- _GIVEN INFORMATION_

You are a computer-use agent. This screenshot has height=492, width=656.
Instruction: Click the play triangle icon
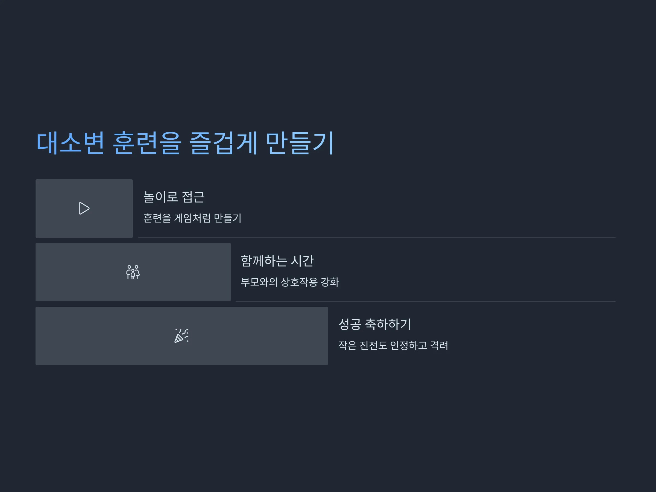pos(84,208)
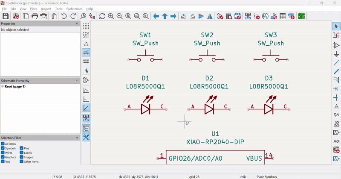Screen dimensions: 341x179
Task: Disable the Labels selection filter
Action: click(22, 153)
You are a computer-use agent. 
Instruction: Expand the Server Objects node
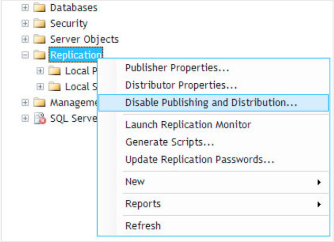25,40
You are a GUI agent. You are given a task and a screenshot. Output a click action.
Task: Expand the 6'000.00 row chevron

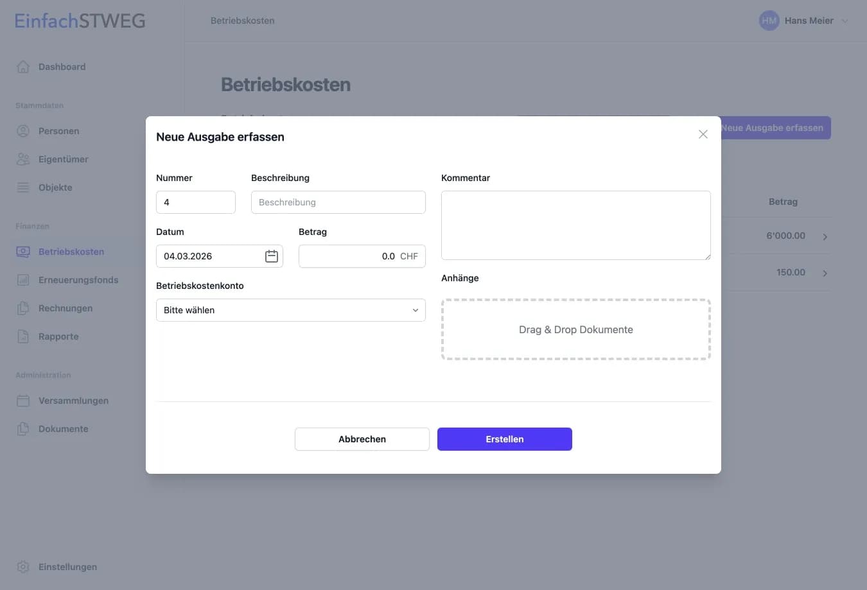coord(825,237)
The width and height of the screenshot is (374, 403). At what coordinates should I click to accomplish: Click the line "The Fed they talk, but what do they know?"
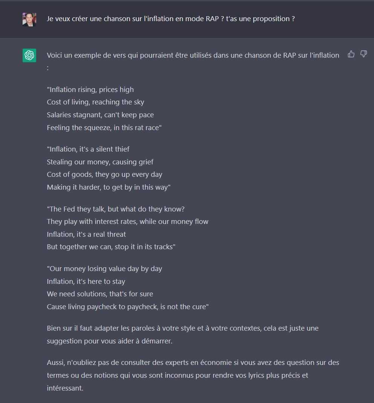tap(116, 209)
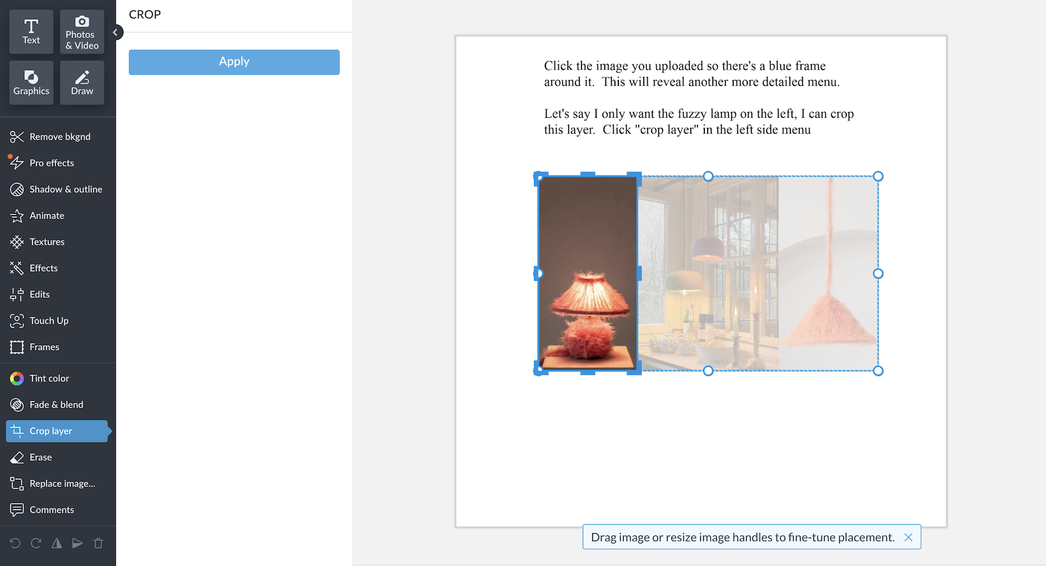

- _REQUIREMENT_
Rewrite everything from the line containing "The width and" down to the end of the rows, replacing "screenshot" with "screen capture" and leaving all else unchanged. Omit the pictures from your answer.

- _TASK ANSWER_
The width and height of the screen capture is (374, 403). At what coordinates should I click to accomplish: Click the line "The Fed they talk, but what do they know?"
tap(116, 209)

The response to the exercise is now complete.